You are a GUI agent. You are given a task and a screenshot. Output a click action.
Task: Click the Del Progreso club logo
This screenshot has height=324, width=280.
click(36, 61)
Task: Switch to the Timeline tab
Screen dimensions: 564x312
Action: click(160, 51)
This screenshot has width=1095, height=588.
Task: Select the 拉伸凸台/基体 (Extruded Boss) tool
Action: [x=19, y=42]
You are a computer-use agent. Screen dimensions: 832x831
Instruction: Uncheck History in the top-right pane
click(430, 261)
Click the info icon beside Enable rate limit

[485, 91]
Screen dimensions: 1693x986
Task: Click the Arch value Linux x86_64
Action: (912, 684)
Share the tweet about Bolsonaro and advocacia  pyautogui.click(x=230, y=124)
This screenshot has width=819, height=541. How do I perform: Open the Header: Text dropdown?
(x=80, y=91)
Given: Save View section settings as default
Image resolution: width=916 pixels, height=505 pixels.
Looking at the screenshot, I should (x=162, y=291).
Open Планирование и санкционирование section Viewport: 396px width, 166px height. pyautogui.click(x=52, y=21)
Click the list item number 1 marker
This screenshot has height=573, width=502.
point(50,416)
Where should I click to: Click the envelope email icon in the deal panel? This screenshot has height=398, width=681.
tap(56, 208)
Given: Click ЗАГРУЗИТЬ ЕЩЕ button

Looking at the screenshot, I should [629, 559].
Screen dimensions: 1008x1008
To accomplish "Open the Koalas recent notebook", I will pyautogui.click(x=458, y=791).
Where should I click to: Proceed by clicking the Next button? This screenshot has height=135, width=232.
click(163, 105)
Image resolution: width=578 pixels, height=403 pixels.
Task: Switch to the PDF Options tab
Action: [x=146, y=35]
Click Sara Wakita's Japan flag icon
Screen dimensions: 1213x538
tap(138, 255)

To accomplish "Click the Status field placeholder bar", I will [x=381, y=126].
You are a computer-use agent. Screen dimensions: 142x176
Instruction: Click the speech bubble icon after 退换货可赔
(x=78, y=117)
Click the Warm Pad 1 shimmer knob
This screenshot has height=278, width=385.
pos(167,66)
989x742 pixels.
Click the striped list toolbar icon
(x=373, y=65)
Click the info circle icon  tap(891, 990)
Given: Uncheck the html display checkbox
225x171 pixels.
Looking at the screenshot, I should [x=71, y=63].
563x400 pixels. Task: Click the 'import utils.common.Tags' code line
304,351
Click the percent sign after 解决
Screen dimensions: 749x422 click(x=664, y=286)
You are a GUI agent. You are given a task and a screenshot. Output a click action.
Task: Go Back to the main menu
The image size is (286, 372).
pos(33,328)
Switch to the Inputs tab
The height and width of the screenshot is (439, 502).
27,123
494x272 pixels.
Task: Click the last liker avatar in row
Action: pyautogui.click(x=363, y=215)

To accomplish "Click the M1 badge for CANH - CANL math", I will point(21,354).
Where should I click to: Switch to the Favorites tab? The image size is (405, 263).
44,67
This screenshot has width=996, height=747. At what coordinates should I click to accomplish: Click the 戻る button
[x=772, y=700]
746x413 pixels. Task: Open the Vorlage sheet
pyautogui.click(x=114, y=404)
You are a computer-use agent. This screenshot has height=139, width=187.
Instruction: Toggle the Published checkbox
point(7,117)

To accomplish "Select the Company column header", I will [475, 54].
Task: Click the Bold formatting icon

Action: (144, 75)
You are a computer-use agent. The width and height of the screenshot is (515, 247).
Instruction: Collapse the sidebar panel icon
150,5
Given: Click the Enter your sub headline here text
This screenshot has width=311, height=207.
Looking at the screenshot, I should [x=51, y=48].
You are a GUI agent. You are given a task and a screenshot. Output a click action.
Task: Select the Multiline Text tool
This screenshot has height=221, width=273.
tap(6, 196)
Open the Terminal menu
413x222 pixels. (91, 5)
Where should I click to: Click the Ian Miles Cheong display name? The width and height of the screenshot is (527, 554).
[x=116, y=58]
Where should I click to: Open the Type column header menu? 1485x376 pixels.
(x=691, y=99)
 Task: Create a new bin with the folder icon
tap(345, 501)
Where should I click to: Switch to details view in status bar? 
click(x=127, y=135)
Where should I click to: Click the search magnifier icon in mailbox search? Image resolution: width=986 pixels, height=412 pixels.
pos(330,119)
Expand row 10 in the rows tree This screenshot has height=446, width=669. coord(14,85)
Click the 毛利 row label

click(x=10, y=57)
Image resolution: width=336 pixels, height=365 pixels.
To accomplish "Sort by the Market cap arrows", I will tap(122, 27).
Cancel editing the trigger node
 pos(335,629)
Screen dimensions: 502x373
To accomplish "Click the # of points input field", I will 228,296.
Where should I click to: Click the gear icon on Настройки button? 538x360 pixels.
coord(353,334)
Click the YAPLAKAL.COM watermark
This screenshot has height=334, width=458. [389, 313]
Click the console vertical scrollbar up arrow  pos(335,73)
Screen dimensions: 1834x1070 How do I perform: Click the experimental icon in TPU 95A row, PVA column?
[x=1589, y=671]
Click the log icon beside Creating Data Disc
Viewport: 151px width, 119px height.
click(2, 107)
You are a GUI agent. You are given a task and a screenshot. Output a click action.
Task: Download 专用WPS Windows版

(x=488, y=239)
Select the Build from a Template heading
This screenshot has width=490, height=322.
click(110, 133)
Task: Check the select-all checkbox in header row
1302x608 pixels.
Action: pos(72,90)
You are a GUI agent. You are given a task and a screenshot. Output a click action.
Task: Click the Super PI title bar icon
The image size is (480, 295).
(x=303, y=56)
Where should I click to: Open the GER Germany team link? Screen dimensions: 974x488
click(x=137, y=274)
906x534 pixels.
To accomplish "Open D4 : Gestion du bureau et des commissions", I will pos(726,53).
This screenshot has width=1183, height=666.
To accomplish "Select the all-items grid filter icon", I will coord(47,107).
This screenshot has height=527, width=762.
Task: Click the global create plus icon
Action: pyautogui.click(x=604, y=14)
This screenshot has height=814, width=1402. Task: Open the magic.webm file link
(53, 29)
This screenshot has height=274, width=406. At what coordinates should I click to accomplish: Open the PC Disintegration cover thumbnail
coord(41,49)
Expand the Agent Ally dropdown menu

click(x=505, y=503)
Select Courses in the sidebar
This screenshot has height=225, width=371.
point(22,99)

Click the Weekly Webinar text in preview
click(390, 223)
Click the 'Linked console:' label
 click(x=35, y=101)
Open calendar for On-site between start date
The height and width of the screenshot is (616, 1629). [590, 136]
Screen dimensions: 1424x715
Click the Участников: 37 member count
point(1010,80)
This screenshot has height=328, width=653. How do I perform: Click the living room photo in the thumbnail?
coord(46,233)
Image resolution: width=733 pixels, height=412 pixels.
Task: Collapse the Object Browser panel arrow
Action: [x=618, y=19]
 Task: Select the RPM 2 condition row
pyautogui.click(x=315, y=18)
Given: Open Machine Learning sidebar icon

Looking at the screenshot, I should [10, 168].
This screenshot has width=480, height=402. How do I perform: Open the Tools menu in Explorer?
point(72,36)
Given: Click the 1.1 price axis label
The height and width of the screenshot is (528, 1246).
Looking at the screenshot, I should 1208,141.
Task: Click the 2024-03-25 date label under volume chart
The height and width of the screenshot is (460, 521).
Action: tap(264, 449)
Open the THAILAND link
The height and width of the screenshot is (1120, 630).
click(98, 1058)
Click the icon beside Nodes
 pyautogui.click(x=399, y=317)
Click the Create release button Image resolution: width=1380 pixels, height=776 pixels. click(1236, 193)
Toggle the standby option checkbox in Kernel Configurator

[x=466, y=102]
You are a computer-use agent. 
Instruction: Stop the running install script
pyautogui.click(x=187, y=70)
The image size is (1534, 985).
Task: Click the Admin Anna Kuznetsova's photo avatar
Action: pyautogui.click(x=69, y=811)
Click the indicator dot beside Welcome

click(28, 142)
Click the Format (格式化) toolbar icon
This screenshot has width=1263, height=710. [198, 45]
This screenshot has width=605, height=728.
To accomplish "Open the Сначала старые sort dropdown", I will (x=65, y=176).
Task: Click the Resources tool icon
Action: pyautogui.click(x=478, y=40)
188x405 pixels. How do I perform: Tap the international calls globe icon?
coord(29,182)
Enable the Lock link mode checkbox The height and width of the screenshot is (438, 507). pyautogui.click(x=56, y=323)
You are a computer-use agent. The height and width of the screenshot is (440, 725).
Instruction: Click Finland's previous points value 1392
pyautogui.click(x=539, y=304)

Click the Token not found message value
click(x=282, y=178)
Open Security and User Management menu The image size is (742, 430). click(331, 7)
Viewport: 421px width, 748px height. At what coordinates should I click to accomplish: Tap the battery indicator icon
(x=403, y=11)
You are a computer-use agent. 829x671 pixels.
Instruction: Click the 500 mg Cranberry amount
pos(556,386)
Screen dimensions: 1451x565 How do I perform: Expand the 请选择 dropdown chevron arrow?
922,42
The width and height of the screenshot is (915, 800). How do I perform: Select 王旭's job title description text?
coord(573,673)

== CHALLENGE ==
Please reproduce the items word for word, from the start of the items through the line that contains "Looking at the screenshot, I should (x=162, y=291).".

== SOLUTION FOR THIS EXERCISE ==
You are a GUI agent. You are given a task and a screenshot. Output a click action.
Task: Click the Del Progreso club logo
This screenshot has height=324, width=280.
click(36, 61)
Task: Switch to the Timeline tab
Screen dimensions: 564x312
Action: click(160, 51)
This screenshot has width=1095, height=588.
Task: Select the 拉伸凸台/基体 (Extruded Boss) tool
Action: [x=19, y=42]
You are a computer-use agent. Screen dimensions: 832x831
Instruction: Uncheck History in the top-right pane
click(430, 261)
Click the info icon beside Enable rate limit

[485, 91]
Screen dimensions: 1693x986
Task: Click the Arch value Linux x86_64
Action: (912, 684)
Share the tweet about Bolsonaro and advocacia  pyautogui.click(x=230, y=124)
This screenshot has width=819, height=541. How do I perform: Open the Header: Text dropdown?
(x=80, y=91)
Given: Save View section settings as default
Image resolution: width=916 pixels, height=505 pixels.
Looking at the screenshot, I should (x=162, y=291).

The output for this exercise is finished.